Les personnels de la cité scolaire Bellevue en grève

19 décembre 2017 - 19 vues

La colère gronde au lycée Bellevue. La faute à une nouvelle venue du rectorat vendredi dernier. Ce jour-là, les personnels de l'établissement ont appris en feuilletant les documents préparatoires au Comité technique académique (CTA) de ce prochain jeudi 18 janvier que l'ouverture annoncée d'une section de première STL (Sciences et technologies de laboratoire), validée lors d'un précédent CTA le 11 décembre 2017, n'aurait finalement pas lieu.

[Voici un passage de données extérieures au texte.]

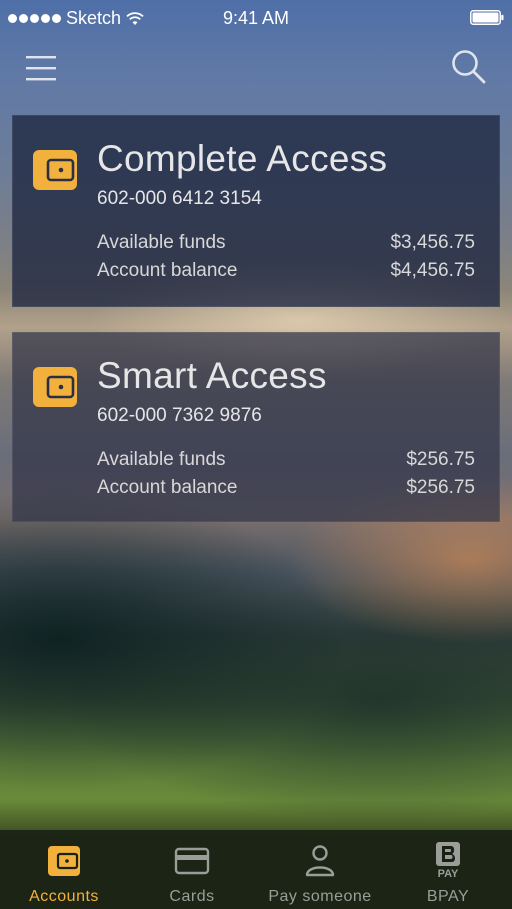 This screenshot has width=512, height=909. I want to click on available-funds-row: Available funds $256.75, so click(286, 460).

Aussi, à l'appel de l'intersyndicale SNES-FSU, SNFOLC et Sud du lycée Bellevue, il a été décidé de rédiger une lettre à Mme la rectrice Hélène Bernard, de la faire contresigner par l'ensemble des personnels de l'établissement, de se mettre en grève et de se rendre en délégation et en rassemblement devant le rectorat ce jeudi au moment du CTA programmé à partir de 13 h 30 à Toulouse.

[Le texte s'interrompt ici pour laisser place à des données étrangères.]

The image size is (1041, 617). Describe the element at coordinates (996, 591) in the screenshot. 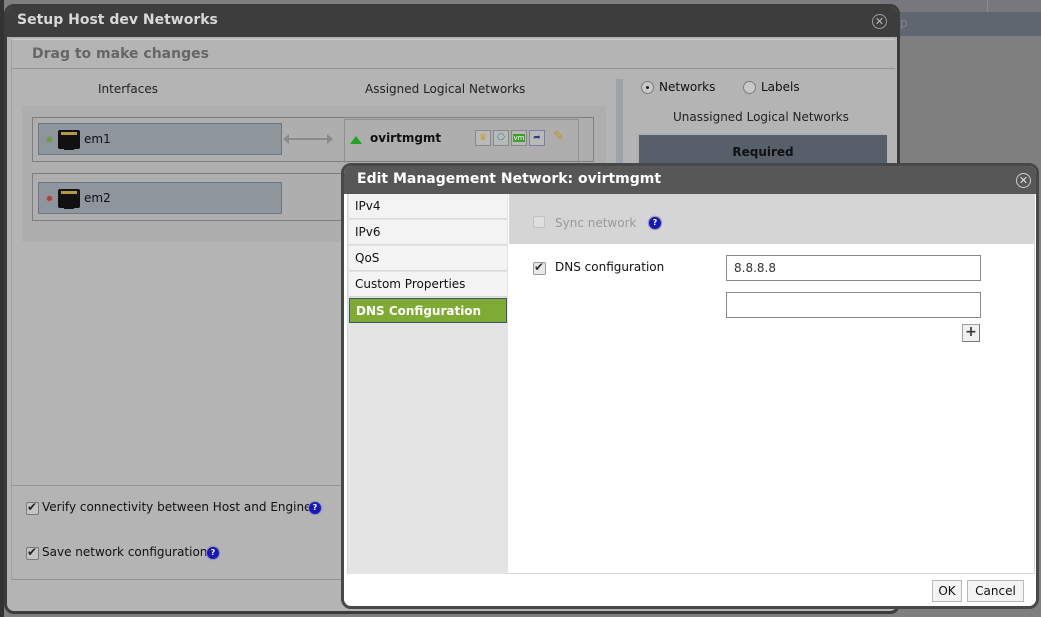

I see `cancel-button: Cancel` at that location.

La section de première STL annoncée puis… refusée

La missive signée par Christian Robert, secrétaire départemental du Syndicat national Force Ouvrière des lycées et des collèges (SNFOLC) pour l'intersyndicale de la cité scolaire Bellevue, a été envoyée hier à la rectrice de l'académie de Toulouse. Elle se veut sans équivoque et met en lumière les conséquences pour le lycée Bellevue d'une non-ouverture de cette section de première STL. «Les personnels de la cité scolaire Bellevue, informés que les documents préparatoires au Comité technique académique du 18 janvier 2018 font apparaître que les décisions d'ouverture d'une première STL Biotechnologies et d'une première STL Sciences physiques et chimiques de laboratoire sont abandonnées pour la rentrée 2018, tiennent à s'adresser à vous.

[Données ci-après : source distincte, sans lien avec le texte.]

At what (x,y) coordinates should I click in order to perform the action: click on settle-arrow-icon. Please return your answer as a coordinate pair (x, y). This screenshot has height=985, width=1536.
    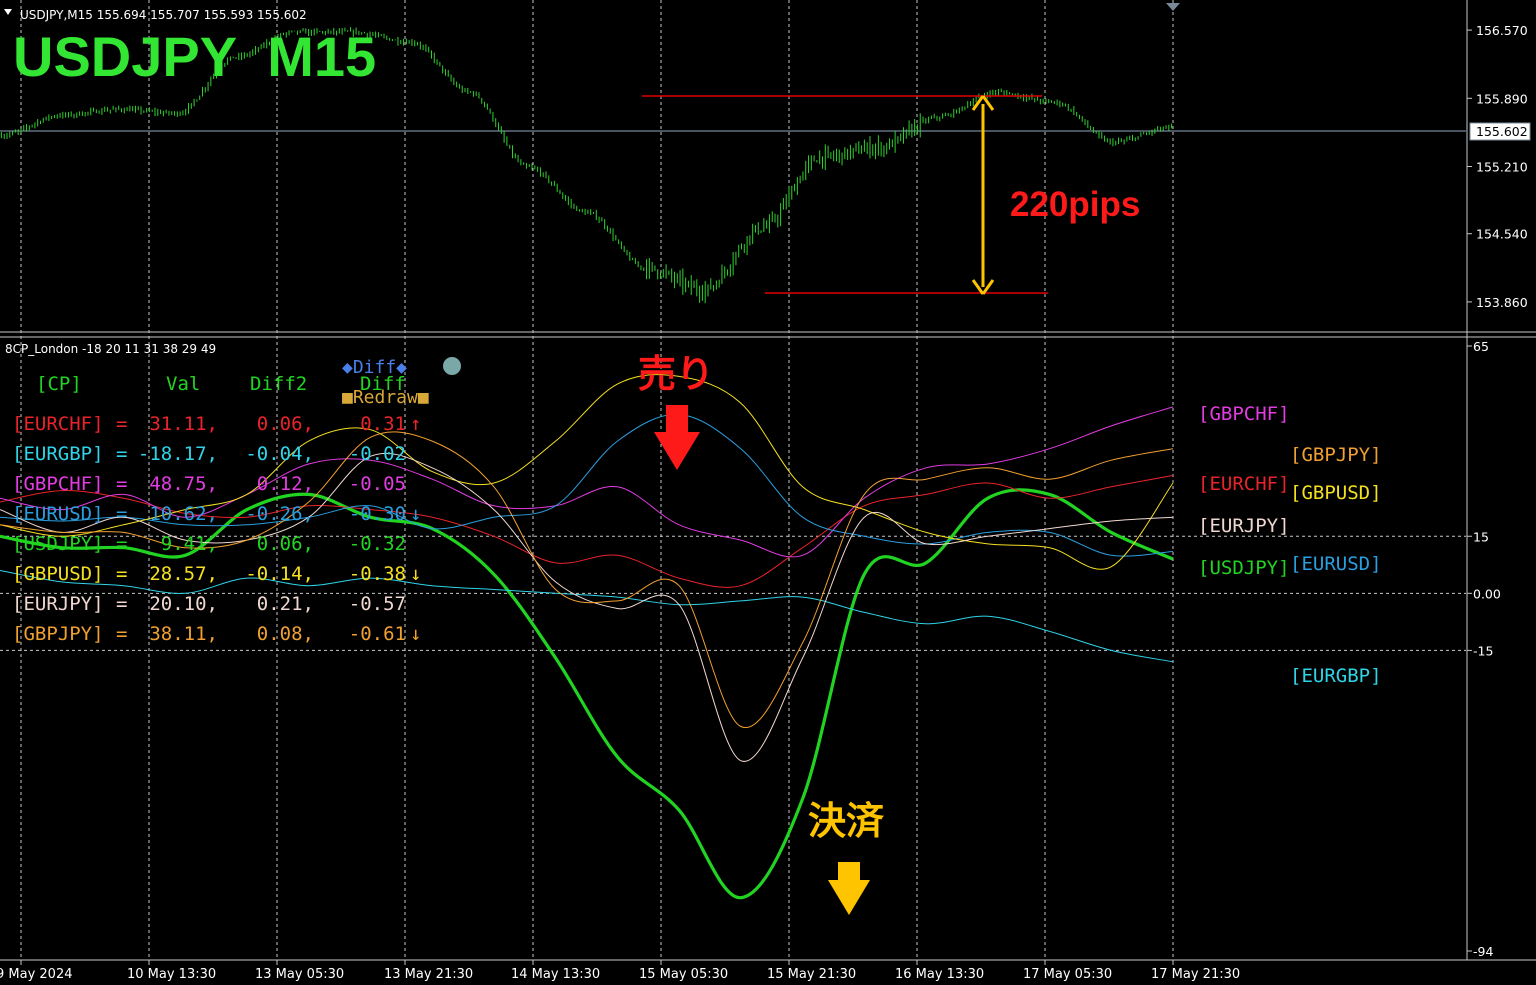
    Looking at the image, I should click on (849, 888).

Ils estiment que, si une telle décision était prise, elle aurait de graves conséquences sur la dynamique de l'établissement et qu'elle signifierait une remise en cause des engagements du rectorat vis-à-vis de l'ensemble des équipes de l'établissement qui se sont mobilisées pour préparer l'ouverture de ces enseignements dans leur établissement. De plus, des élèves se sont inscrits dans notre établissement en classe de seconde à la rentrée 2017 avec la perspective de l'ouverture d'un tel enseignement sur l'agglomération d'Albi, ils vont donc être contraints, s'ils souhaitent poursuivre cet enseignement, à s'inscrire dans des établissements éloignés de leur domicile avec toutes les contraintes que cela représente.